Their credentials were used to access a contractor portal the day before they resigned. No one knows yet whether anything malicious happened, but the security team is asked a simple question: what did this person actually do in their final 30 days?

At first, that sounds like a narrow investigation. In reality, answering it may require reconstructing activity across identity logs, VPN events, SaaS applications, endpoint telemetry, email systems, firewall data, and cloud activity. The evidence may exist, but it is scattered across systems, stored in different formats, retained for different periods, and accessible only to people who understand where to look and how to query each source.
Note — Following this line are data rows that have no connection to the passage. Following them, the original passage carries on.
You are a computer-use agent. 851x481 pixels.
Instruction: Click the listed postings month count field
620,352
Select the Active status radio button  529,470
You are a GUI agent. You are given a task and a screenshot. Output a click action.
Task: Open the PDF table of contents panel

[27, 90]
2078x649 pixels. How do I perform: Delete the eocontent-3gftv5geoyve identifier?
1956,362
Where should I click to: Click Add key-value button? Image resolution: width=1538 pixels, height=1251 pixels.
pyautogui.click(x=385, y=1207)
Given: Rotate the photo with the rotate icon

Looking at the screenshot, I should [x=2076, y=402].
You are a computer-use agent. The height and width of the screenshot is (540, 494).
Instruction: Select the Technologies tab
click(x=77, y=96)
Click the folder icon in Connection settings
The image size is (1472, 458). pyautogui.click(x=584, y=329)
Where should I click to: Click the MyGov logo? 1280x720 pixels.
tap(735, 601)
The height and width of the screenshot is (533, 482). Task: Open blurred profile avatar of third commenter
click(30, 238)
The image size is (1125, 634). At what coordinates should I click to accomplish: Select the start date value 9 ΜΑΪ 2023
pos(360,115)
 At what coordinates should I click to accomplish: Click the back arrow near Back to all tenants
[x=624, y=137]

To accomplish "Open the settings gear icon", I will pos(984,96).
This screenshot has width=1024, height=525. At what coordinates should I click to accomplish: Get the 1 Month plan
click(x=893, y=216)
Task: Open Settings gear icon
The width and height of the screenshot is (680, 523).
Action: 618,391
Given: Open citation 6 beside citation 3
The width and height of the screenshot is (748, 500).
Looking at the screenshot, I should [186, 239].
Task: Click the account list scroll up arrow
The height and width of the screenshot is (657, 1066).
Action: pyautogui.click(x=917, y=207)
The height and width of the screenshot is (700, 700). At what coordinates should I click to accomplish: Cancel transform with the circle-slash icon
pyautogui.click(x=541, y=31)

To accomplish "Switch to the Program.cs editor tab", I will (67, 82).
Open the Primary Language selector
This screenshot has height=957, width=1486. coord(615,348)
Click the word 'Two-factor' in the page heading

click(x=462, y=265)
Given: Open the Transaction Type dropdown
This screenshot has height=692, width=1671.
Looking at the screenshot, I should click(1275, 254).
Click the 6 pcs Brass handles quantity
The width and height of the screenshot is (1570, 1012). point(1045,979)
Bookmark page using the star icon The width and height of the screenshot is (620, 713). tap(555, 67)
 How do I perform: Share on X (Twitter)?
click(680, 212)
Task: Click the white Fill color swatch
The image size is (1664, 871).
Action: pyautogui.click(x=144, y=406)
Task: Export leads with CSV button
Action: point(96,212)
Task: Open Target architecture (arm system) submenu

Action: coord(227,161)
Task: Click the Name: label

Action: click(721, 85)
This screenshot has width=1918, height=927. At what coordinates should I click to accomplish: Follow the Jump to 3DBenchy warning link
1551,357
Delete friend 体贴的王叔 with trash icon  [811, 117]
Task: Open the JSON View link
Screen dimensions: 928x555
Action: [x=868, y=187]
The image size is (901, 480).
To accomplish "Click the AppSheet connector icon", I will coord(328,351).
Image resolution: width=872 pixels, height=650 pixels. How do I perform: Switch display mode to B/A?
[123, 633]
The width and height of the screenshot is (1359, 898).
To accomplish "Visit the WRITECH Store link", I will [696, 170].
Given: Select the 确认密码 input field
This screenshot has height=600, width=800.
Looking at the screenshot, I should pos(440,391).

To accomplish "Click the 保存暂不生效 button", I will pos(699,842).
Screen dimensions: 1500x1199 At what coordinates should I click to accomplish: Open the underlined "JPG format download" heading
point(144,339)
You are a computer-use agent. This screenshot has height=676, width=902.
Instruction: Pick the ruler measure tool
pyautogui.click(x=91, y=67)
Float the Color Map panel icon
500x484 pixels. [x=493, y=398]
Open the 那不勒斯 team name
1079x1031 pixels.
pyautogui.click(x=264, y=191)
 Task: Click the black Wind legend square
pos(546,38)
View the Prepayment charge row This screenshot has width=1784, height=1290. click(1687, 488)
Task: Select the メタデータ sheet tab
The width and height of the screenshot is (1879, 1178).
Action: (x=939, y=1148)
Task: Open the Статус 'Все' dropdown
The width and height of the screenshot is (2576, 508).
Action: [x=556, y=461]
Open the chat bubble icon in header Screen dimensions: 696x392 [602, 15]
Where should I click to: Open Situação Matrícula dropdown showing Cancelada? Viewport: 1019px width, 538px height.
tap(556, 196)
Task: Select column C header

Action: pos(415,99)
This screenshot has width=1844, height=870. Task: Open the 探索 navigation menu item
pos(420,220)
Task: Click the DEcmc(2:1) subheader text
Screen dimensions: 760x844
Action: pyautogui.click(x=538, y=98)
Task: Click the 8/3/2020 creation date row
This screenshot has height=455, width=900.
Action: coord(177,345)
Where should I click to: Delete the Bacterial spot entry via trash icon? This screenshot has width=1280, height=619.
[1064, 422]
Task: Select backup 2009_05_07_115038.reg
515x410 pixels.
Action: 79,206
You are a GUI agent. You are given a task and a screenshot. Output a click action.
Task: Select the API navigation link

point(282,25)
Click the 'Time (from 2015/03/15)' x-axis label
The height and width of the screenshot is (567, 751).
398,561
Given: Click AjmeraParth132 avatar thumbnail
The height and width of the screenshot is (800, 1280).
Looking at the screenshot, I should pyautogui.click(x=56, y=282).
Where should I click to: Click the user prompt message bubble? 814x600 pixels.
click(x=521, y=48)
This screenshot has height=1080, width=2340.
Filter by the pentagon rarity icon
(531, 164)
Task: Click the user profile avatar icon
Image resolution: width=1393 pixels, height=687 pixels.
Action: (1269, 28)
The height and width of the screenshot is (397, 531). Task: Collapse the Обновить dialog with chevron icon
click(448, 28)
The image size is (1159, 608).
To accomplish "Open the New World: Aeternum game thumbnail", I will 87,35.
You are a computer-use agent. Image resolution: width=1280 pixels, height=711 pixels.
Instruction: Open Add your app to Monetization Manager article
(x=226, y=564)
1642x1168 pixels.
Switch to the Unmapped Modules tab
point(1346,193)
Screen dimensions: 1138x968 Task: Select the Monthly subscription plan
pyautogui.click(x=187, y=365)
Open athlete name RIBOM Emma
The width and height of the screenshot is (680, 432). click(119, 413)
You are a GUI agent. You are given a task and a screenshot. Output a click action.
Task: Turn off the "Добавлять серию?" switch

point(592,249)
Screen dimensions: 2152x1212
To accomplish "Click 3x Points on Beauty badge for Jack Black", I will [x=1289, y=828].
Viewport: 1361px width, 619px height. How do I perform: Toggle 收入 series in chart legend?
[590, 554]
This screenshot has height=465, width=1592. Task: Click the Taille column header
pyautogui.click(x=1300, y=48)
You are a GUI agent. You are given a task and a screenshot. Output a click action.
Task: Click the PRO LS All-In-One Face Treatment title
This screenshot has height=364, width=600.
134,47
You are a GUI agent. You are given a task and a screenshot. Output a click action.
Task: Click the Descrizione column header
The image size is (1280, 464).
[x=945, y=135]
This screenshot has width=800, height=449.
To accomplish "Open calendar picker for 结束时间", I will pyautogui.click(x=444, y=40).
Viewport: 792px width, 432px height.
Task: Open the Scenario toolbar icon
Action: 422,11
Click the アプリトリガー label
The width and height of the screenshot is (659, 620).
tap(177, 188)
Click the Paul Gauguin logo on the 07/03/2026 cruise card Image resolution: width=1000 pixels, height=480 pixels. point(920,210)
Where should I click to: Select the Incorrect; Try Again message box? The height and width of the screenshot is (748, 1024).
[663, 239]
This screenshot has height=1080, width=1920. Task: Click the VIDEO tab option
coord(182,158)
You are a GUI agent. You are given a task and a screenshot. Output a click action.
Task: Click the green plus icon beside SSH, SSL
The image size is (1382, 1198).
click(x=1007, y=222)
Now consider a different question.

An auditor asks for evidence that privileged users had MFA enabled during a prior compliance period. They do not want a general statement that the policy exists today. They need historical proof. If some privileged users authenticated without MFA, they need the list, the dates, and the supporting evidence.

This is not an advanced detection problem. It is not a threat hunting exercise. It is a security data access problem.

The organization needs the data to still exist, and it needs the data to be usable when the question arrives.

That distinction is becoming one of the most important architectural questions in modern security operations.

Security Teams Collect More Data Than They Can Use

Most organizations collect more security telemetry than ever before. Identity providers, cloud platforms, endpoints, SaaS applications, email systems, AI tools, firewalls, and security products all generate continuous streams of activity. As environments become more distributed and security programs become more mature, the volume and diversity of telemetry only increase.

At first, this appears to be progress. More telemetry should mean more visibility, and more visibility should mean better security outcomes. But in practice, security data does not become useful simply because it was collected. It becomes useful only when the organization can retrieve it, understand it, and apply it to the question it needs to answer.

That question often arrives long after the activity occurred.

A compliance team needs evidence for an audit period that ended months ago. A legal team needs to understand who accessed a system during a specific window. A CISO is asked whether employees are using unauthorized AI tools with access to sensitive data. A security team needs to reconstruct what a former employee did before leaving the company.

In each case, the team is not asking whether telemetry was generated. It almost certainly was. The real question is whether the telemetry is still available and whether anyone can turn it into an answer.

Security Data Has Two Jobs

Security telemetry has two jobs.

First, it must still exist.

Second, it must be accessible.

The first requirement is retention. The second is usability. They are often discussed together, but they are not the same thing. A company can retain years of logs and still be unable to answer a question quickly. The data may sit in cold storage, exist inside a vendor system, require specialized query expertise, or be stored in a format that only a small number of people understand.

This is why retention alone can create a false sense of readiness. The organization may believe it has the evidence because the data technically exists, but when an auditor, investigator, or security leader asks a specific question, accessing that evidence still becomes a project. Someone has to know which systems matter, which fields to search, how the data was transformed, and whether the right telemetry was retained in the first place.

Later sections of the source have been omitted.